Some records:
☆ ☆ ☆
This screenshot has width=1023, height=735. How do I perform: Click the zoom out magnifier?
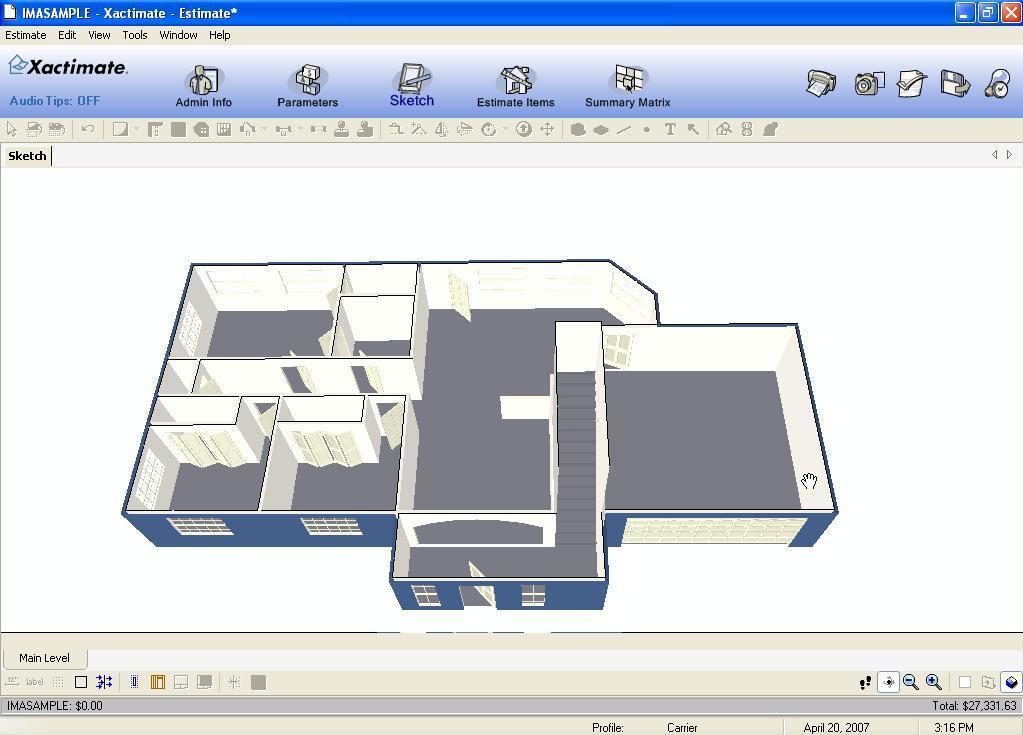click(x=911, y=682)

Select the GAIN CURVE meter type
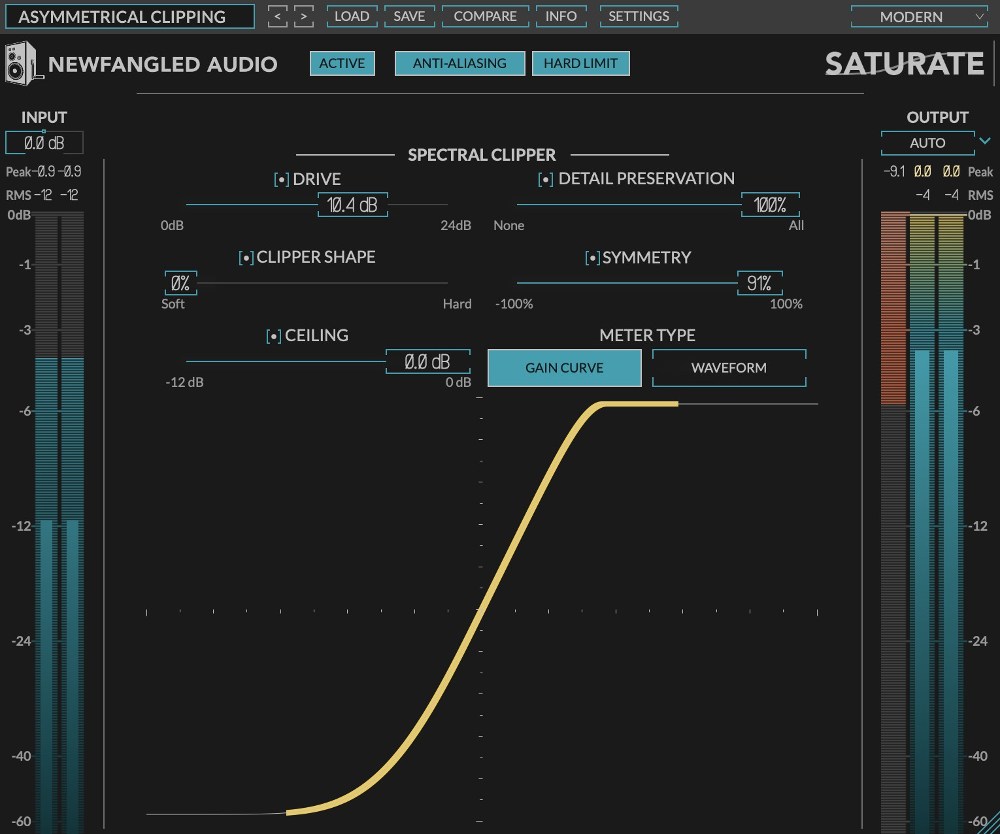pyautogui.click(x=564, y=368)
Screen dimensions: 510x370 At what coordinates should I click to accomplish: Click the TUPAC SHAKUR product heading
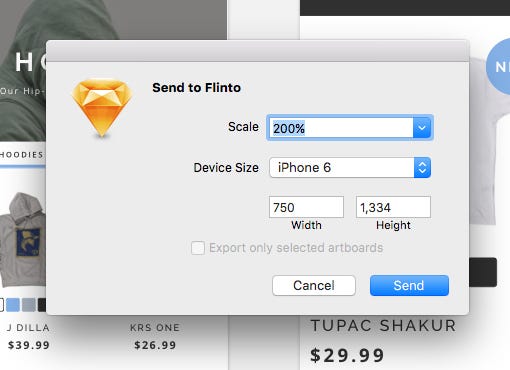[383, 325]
☆ ☆ ☆
- _SHORT TASK_
Copy the records above line for line, leaving out the pictures.

- _FINISHED ANSWER_
This screenshot has width=1023, height=735. How do I perform: Click the zoom out magnifier?
click(x=911, y=682)

Select the GAIN CURVE meter type
pyautogui.click(x=564, y=368)
Screen dimensions: 510x370 At what coordinates should I click to accomplish: Click the TUPAC SHAKUR product heading
[383, 325]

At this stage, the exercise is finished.